**ITEMS**:
▶
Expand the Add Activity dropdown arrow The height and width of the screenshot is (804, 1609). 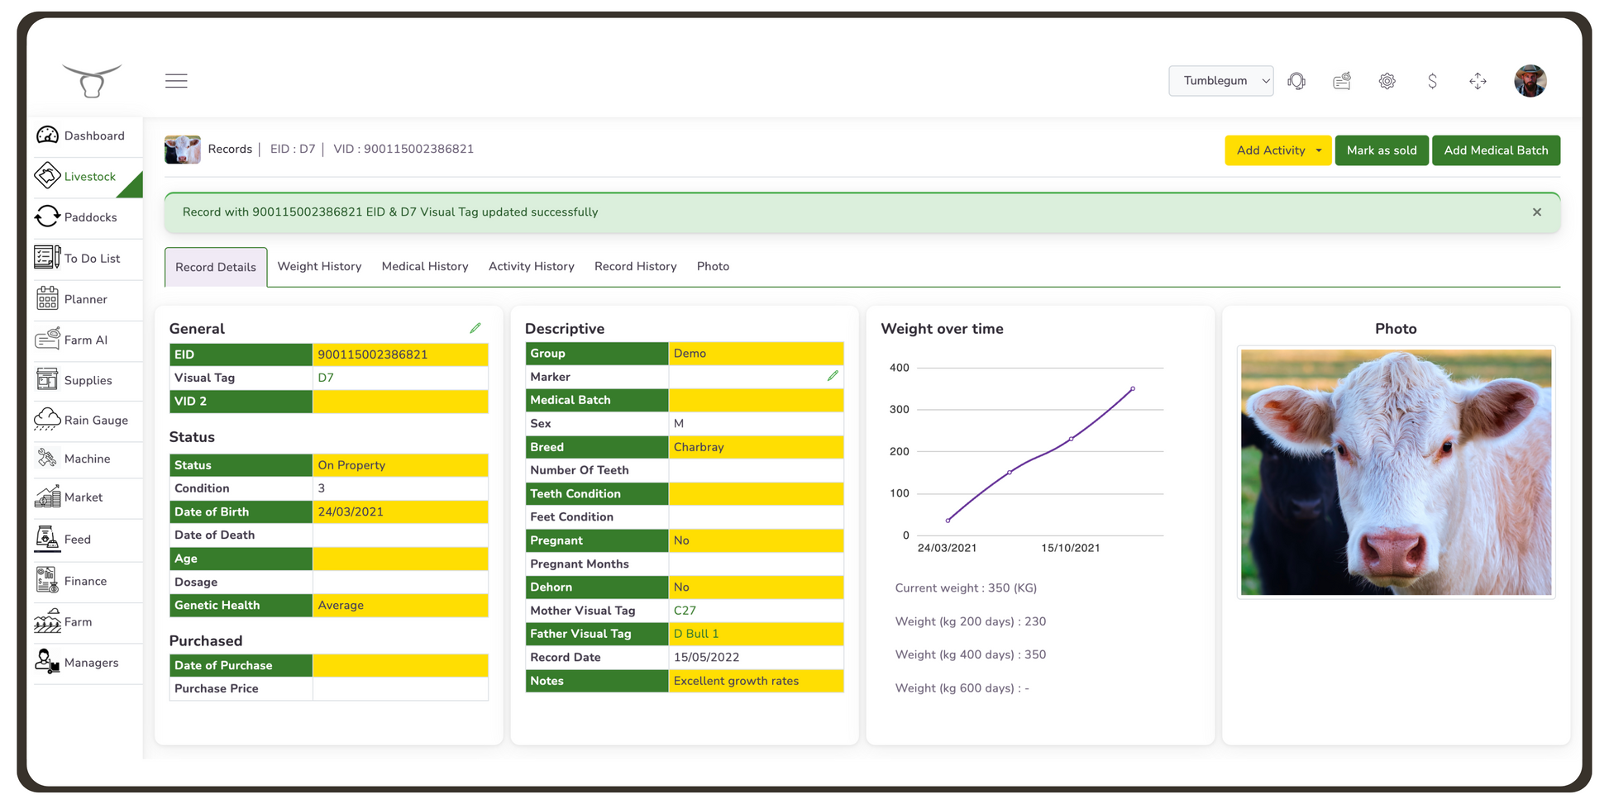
◀
▶
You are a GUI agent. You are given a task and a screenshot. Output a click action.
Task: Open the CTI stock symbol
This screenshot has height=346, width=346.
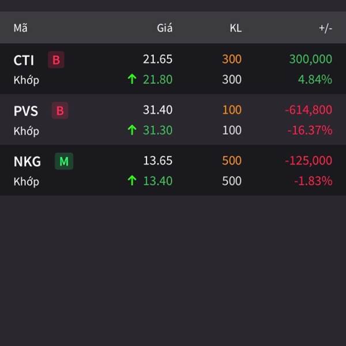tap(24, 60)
◀
▶
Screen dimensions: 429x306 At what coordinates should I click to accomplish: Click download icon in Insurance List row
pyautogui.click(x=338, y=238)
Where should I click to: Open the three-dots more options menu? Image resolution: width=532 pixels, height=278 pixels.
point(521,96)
◀
**TO DO**:
Convert the entries from the line containing "You are a GUI" through the line containing "tap(24, 60)" into a two-column CSV with the headers instruction and response, one row per entry, with each value in a single quoted field and its line breaks turned into spaces. Leave the pictures out.

**THE COMPLETED TASK**:
instruction,response
"You are a GUI agent. You are given a task and a screenshot. Output a click action. Task: Open the CTI stock symbol This screenshot has height=346, width=346.","tap(24, 60)"